A shocking global event changes the lives of everyone on our planet in executive producer Vince Gilligan‘s long-awaited sci-fi drama, Pluribus. Set in Albuquerque like his hits Breaking Bad and Better Call Saul, the eerie story reunites him with the latter’s Rhea Seehorn. She plays Carol Sturka, described by Gilligan as “the most miserable person in the world who decides she needs to save Earth from happiness.”

If that seems mysterious and upside down, it’s by design. “We want to keep a lot of it secret, and we tried to hit every [sci-fi] trope and turn it on its ear,” says Gilligan, who drew inspiration from the film Invasion of the Body Snatchers, the Borg from Star Trek: The Next Generation, and the classic TV series The Twilight Zone.
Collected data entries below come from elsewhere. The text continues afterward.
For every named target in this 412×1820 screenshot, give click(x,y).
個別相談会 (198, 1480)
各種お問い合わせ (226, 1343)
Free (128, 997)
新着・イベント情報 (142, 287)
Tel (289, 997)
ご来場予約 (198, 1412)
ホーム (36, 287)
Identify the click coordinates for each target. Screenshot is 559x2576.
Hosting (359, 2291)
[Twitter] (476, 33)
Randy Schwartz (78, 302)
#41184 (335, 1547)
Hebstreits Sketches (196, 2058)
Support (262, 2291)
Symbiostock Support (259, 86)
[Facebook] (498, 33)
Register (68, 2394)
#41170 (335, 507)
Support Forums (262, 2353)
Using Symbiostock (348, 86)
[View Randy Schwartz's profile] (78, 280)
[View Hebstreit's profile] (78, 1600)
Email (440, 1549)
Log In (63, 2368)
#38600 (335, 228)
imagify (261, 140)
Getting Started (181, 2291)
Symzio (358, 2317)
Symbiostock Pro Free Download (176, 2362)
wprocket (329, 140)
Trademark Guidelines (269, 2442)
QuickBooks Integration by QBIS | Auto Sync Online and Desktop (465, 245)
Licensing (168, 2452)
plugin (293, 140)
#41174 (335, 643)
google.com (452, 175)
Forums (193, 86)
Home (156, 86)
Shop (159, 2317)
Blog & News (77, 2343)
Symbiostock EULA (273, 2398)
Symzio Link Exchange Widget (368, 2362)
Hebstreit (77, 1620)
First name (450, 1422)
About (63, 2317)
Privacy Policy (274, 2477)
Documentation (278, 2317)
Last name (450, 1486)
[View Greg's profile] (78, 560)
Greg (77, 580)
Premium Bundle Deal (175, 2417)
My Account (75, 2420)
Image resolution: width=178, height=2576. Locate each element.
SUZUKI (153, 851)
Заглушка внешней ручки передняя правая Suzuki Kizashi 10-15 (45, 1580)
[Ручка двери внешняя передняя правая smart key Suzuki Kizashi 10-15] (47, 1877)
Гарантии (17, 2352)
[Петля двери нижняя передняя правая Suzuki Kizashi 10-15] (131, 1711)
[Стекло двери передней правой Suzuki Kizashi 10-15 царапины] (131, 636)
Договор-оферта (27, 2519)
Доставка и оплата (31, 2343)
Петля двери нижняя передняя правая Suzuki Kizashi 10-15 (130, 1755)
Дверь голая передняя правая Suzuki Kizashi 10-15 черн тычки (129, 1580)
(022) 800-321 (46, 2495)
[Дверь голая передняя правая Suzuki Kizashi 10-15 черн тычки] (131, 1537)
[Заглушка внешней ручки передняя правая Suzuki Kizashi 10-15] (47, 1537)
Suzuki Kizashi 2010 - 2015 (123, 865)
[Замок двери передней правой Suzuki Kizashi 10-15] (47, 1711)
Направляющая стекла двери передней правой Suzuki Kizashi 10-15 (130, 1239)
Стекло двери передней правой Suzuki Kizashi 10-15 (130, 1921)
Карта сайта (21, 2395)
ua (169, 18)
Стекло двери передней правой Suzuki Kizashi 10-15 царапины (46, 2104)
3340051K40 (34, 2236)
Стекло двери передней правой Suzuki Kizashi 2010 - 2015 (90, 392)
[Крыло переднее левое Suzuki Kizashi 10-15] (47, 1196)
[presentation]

Fun fact: Seehorn’s character’s name is an homage to a character played by Fritz Weaver in The Twilight Zone episode “Third From the Sun” (cue sleuthing for possible Pluribus plotline clues!) and Better Call Saul guest star Carol Burnett.

Carol Sturka herself is an unexpected combination. “She’s a romance novelist and a curmudgeon,” Gilligan reveals of the grumpy woman we first meet on a book tour with her manager Helen (Miriam Shor, once again playing a literary world character as she did on Younger). “The two of them together on set were a hoot. They were thickest thieves from the moment they met, and the chemistry was wonderful,” Gilligan says.

Chemistry with Seehorn was key for casting because Gilligan wrote the role for her. He began working on the story 10 years ago, and centered it on a male protagonist, but that changed after he worked with Seehorn on Better Call Saul. “Rhea is a lot of ways very much the opposite of Carol, sweet and kind to everybody, which again proves what a good actor she is,” he shares. “I wanted to work with her again, and she’s tremendous in it.”

Gilligan has a caution for anyone constructing theories that because this series is set in Albuquerque, there will be a secret connection to the Saul universe: “I’m sure maybe a lot of folks are going to say, ‘There’s got to be some deeper secret point to that. She’s really Kim Wexler,’ or whatnot. She’s not. I love Albuquerque. I love my crew, I love the people. I love the landscape. It looks fantastic on film.” That said, “There might be some Easter eggs along the way, [but] I can’t imagine Carol running into Kim Wexler. That would be pretty weird.”

Well, it’s a weird show, in a wonderful way. And it gets even weirder when Carol meets Zosia (Karolina Wydra), a spokesperson for the believers in our planet’s new reality. “Carol does not want to be tasked with saving the world, but no one else is rising to the occasion. She goes on a quest to the other side of the world trying to save it from a crisis that in her mind is apocalyptic,” Gilligan says. “But perhaps it’s not as bad as she thinks. We leave that to the audience: Is this dystopic or utopic?”